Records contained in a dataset

^^^^

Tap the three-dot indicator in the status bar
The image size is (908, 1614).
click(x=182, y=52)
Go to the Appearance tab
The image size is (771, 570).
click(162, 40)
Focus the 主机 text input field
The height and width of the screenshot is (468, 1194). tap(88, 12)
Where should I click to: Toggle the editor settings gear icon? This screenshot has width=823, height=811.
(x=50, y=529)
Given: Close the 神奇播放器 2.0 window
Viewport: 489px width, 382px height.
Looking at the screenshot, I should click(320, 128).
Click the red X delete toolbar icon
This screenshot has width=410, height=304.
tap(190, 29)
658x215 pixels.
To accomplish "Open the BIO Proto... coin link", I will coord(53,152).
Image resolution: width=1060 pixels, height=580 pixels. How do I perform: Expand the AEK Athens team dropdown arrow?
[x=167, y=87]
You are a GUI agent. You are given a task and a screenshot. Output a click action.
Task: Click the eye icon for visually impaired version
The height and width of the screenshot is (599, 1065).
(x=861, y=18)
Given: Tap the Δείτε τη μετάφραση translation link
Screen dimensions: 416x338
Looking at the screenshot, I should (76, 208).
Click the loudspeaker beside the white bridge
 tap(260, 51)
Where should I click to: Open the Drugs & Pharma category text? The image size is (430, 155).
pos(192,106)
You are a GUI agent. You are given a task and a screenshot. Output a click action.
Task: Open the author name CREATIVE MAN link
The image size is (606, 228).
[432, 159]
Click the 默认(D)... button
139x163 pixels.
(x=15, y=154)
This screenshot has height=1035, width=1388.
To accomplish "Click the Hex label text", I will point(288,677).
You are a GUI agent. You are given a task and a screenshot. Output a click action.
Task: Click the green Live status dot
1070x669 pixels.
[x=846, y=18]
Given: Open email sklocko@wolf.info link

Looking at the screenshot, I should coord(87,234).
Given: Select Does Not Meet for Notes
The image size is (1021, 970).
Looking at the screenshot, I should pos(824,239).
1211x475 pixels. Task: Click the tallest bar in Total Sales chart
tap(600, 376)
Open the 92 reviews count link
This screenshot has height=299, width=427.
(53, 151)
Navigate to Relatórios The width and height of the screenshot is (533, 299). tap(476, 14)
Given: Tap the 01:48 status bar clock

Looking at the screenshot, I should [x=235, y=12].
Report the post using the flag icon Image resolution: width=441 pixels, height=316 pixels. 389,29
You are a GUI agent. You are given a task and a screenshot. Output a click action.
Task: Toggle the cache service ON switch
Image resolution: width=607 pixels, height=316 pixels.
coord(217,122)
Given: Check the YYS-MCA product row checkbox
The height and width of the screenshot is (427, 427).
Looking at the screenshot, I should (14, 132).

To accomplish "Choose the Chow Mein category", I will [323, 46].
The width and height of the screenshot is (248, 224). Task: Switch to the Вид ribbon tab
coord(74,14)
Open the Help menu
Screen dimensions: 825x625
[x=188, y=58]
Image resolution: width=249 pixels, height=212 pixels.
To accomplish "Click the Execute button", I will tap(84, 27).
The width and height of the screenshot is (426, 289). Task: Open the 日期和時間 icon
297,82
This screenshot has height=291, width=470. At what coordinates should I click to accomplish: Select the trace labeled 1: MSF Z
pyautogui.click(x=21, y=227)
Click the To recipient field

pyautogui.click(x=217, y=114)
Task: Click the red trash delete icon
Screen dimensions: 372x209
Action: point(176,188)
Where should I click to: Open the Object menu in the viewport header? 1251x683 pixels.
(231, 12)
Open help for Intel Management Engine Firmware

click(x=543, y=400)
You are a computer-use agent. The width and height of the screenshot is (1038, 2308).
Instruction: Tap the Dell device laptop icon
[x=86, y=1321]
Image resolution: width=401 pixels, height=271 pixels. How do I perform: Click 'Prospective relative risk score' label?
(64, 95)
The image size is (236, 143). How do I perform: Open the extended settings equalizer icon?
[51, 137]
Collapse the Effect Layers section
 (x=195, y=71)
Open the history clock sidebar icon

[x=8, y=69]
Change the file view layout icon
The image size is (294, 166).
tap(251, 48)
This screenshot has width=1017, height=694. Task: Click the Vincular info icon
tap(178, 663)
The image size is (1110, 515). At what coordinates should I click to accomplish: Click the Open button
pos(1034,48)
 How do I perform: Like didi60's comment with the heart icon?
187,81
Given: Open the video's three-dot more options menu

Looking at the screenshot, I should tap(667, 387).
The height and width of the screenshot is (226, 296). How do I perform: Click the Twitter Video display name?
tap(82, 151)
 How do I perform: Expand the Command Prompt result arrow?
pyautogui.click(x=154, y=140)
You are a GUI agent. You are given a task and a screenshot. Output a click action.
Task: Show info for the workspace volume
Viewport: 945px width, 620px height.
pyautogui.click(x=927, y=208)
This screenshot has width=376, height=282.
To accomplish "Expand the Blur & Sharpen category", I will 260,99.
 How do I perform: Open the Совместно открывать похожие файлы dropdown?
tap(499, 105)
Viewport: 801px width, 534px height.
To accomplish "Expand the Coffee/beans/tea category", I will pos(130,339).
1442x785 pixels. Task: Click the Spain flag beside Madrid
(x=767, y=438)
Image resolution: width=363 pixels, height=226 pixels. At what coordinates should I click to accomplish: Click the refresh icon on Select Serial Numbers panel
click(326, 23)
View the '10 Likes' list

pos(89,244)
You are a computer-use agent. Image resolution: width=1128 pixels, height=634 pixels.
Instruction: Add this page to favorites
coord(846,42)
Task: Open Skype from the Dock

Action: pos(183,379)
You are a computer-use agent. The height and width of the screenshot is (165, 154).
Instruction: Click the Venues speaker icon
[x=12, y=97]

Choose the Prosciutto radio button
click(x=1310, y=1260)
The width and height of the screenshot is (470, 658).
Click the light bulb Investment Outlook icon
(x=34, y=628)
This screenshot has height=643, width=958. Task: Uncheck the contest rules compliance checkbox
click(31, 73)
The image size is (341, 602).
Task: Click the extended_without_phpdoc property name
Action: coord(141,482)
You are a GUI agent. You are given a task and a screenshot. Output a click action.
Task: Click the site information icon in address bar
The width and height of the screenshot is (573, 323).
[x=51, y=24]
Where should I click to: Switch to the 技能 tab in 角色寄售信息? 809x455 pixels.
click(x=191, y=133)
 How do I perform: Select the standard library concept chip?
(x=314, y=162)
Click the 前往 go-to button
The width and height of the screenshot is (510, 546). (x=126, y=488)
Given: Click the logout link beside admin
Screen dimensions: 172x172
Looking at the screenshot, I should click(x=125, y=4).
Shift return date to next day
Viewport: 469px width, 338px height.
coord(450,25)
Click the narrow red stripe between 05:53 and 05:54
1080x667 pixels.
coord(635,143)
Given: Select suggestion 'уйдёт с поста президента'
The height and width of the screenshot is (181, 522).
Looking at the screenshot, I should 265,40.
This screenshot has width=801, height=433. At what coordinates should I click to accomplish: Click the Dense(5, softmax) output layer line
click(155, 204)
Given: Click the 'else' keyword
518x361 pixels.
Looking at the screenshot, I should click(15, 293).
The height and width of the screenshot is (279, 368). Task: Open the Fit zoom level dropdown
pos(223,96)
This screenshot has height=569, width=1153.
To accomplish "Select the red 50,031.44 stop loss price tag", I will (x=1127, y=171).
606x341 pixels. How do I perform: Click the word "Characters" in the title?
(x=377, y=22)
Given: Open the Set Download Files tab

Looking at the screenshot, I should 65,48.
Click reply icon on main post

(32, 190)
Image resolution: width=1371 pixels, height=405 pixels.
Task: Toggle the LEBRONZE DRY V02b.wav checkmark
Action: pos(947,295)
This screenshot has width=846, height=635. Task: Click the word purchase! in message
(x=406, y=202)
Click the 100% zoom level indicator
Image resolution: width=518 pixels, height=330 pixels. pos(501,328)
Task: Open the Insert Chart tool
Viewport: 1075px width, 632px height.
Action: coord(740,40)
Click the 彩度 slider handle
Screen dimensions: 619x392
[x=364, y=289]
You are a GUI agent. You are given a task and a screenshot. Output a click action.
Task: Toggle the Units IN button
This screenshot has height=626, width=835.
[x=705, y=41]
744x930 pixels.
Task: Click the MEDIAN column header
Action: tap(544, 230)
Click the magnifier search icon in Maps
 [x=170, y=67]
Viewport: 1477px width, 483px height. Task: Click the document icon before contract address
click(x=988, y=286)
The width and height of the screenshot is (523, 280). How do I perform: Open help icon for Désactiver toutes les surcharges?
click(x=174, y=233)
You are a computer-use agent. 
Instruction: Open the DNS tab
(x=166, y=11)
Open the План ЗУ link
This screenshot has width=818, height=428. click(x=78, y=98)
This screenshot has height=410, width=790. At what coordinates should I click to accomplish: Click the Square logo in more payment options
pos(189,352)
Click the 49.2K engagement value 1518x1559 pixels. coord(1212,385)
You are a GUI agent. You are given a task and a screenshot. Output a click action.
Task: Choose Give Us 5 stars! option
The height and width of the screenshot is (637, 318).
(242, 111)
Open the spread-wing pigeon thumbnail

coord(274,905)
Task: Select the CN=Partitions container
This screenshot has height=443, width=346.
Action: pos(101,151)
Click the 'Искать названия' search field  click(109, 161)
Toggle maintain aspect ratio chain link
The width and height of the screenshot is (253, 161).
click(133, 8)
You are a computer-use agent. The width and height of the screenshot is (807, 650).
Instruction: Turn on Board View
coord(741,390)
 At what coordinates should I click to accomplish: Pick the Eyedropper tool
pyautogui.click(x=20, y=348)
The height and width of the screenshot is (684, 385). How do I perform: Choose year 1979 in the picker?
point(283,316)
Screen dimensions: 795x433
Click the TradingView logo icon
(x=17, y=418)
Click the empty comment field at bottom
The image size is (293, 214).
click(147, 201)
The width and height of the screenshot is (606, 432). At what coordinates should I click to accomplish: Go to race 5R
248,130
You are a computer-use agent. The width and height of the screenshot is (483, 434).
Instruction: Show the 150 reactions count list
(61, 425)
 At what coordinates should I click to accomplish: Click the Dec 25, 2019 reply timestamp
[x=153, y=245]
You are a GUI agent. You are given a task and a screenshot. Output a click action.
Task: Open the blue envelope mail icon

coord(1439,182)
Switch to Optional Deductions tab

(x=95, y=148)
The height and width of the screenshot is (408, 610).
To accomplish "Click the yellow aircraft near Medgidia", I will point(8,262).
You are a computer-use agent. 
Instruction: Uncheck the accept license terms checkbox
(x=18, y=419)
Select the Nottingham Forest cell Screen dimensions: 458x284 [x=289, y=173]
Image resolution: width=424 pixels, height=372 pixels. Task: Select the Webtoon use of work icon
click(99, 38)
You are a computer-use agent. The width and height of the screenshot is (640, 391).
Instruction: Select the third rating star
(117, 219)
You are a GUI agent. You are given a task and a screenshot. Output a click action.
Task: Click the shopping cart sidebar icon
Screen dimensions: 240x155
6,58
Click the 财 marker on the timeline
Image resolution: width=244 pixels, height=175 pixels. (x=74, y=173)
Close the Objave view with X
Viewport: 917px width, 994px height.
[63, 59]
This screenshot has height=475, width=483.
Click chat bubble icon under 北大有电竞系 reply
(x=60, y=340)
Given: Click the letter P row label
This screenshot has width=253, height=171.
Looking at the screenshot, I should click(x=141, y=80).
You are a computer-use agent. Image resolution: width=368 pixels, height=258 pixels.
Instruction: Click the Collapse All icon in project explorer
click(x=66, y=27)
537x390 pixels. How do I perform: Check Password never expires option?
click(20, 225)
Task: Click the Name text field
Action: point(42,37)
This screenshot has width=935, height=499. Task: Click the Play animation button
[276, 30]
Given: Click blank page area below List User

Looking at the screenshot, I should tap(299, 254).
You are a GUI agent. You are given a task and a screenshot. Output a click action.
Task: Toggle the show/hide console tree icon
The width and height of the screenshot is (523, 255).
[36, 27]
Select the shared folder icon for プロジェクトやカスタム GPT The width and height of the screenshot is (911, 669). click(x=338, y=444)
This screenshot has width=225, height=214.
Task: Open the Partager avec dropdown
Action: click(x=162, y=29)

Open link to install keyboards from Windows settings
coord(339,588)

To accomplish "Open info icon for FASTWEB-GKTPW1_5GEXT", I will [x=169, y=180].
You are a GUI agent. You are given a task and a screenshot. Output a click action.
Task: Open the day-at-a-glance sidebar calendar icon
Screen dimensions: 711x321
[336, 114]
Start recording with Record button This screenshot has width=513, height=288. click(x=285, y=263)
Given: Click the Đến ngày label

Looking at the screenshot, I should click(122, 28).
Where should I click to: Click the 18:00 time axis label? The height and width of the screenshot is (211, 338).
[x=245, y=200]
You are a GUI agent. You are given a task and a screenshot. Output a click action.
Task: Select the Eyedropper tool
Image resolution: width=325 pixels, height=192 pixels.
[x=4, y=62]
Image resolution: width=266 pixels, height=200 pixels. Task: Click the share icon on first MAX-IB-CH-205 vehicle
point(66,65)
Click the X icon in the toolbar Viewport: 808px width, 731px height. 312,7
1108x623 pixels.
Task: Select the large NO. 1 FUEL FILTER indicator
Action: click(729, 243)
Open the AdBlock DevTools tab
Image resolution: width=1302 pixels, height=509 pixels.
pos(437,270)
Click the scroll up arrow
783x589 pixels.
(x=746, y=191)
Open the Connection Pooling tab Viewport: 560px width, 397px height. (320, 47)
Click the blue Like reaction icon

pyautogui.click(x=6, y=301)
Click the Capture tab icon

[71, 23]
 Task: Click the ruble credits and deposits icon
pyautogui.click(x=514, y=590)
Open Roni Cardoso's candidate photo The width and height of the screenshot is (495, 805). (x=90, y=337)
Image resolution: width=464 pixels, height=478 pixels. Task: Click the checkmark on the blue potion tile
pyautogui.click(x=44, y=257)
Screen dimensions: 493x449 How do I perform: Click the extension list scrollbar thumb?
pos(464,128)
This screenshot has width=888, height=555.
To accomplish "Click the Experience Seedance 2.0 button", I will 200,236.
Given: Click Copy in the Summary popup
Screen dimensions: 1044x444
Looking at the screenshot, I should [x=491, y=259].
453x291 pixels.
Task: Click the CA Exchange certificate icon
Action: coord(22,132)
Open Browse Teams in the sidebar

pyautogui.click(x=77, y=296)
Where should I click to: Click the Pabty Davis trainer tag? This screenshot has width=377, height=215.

^^^^

• Instructions for the task: Where a line in the records above contains the string "Close", return that line.

• Solution to the problem:
Given: Close the 神奇播放器 2.0 window
Close the Objave view with X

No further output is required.